Aim of the task: Reproduce the lines between the one holding "You are a GUI" and the one holding "click(x=346, y=84)", inclusive, and offset every coordinate in their answers by -79. Leave the requests as they are.

-- start of Material for this task --

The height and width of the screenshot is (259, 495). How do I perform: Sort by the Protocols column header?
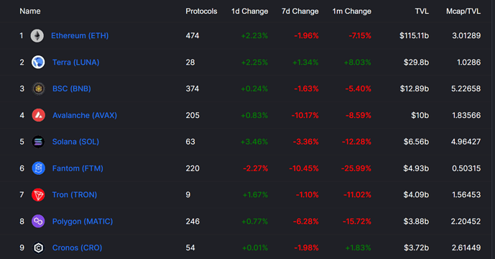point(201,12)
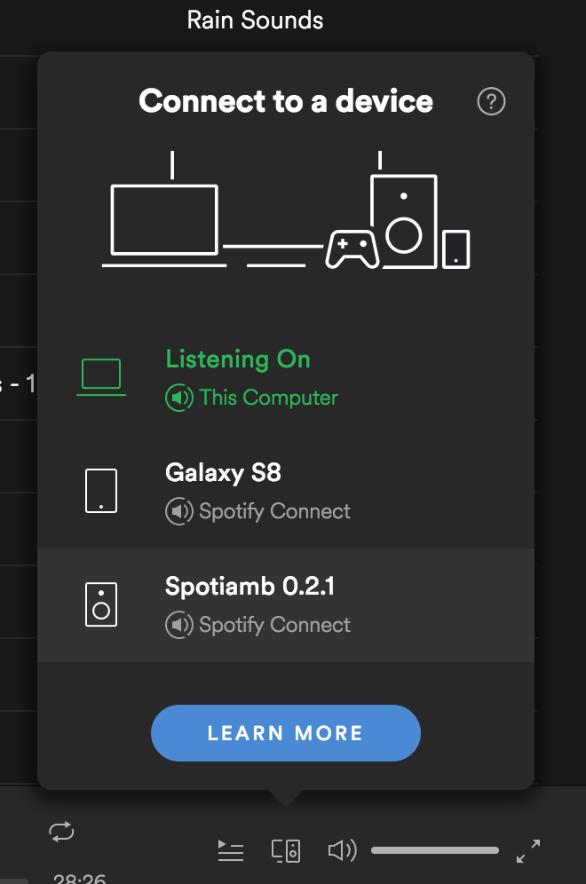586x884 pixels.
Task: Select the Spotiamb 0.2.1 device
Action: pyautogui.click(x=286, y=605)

-- end of Material for this task --
-- start of Material for this task --

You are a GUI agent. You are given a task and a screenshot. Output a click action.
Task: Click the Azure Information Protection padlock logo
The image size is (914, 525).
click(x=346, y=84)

-- end of Material for this task --

Task output:
You are a GUI agent. You are given a task and a screenshot. Output a click action.
Task: Click the Azure Information Protection padlock logo
The image size is (914, 525).
click(x=267, y=5)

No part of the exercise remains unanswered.